Unfortunately, we can’t ask the artist who designed these windows to explain them, nor (so far as I know) was a guide ever published – so I can only offer here my personal reflections.  I hope I get it right. 

The first of the nave windows depicts Our Lady’s Immaculate Conception.  It includes some features (though not all, and not exactly) of the vision of Our Lady granted to Saint Catherine Laboré. 

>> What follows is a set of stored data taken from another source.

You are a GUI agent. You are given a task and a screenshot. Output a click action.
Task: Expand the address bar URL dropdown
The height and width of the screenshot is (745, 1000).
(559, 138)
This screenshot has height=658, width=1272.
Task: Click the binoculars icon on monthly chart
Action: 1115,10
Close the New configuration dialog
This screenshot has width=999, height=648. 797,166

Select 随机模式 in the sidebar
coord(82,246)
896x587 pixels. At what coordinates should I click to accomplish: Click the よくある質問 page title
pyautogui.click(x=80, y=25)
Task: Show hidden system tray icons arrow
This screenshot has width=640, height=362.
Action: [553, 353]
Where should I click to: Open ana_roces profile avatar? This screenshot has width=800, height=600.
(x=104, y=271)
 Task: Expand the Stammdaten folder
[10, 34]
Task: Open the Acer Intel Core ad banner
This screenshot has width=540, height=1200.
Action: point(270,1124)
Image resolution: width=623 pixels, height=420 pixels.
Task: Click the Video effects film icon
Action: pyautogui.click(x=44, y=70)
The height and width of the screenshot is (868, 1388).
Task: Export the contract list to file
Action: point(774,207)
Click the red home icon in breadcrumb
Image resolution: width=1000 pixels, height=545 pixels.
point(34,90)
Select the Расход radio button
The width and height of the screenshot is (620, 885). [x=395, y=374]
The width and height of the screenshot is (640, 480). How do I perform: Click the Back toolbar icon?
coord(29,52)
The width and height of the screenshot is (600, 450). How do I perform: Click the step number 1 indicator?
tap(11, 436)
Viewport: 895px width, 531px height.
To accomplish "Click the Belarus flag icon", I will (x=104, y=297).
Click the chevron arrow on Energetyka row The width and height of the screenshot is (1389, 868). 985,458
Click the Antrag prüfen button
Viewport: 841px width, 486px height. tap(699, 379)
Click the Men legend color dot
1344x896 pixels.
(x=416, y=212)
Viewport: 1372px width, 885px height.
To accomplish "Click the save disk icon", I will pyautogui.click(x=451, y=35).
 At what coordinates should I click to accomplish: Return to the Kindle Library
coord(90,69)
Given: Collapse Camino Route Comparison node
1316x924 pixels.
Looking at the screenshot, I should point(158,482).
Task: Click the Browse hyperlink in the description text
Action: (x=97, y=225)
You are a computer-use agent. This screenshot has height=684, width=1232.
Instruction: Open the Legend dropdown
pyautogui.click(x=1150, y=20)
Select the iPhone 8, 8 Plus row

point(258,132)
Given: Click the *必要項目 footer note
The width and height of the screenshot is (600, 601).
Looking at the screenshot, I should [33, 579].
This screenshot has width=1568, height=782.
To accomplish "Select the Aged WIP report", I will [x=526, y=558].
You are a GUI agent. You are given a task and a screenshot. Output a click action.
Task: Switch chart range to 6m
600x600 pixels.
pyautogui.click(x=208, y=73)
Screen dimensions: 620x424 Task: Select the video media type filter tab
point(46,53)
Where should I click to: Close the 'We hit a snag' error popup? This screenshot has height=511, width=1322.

Catherine Laboré was a novice in the community of the Daughters of Charity in Paris.  In 1830, Our Lady appeared to her three times.  On the third occasion, Our Lady was seen standing on the globe of the earth, crushing beneath her foot the head of a snake.  Our Lady’s arms were outstretched with dazzling rays of light streaming from her fingers, and she was framed by an inscription: ‘O Mary conceived without sin, pray for us who have recourse to thee’.  The vision slowly turned to reveal, among other things, a large ‘M’ (representing ‘Mary’), surrounded by twelve stars.  Catherine was asked to have medals struck depicting the vision she’d seen – which we’re all familiar with as the ‘Miraculous Medal’.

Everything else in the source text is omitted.